The extrusion is made in an extrusion line, where the conductor is fed into an extrusion head where usually the inner conducting layer, the insulation layer, and the outer conducting layer are extruded around the conductor in the same operation step. - During extrusion of the inner conducting layer it is important for the outer layer of the conductor to be tight, i.e. that there are no gaps between adjacent wires in the outer layer. This is especially the case for conductors with a large cross section, as for example between 800-3000 mm2. If a loose conductor, i.e. where the outer layer is not tight, is fed to the crosshead of the extrusion line, the outer layer of the conductor may be pushed backwards by the crosshead and when the diameter becomes too large for the crosshead, the outer layer will get stuck and a so-called "bird-cage" structure will be formed in a short time. If this is the case the extrusion line must be stopped immediately. The conductor is exposed to bending when it is transported from the wire drawing machine and after extrusion when the cable is wound on a cable drum.

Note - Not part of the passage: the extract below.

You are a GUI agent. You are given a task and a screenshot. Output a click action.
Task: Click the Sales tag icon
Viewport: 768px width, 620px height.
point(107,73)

- Occasionally a loose conductor can be run through the extrusion line without an immediate problem, and without being discovered. The inner interface of the inner conducting layer may become irregular due to gaps between adjacent wires in the outer layer of the conductor. This may cause an increase of the electric field at the interface and may result in electrical breakdown at high voltage testing of the cable.
- To minimize the risk of a loose conductor getting stuck in the extrusion die, the outer surface of the conductor is usually helically wound with a semiconductingtape before the extrusion, or larger tolerances is allowed for the crosshead in the extrusion line, than what would have been necessary if the risk of having a loose conductor would be very low. Large tolerances for the cross head might give a cable where the centering of the conductor in the cable is not as good as if the tolerances of the crosshead would not need to be increased due to the risk of a loose conductor.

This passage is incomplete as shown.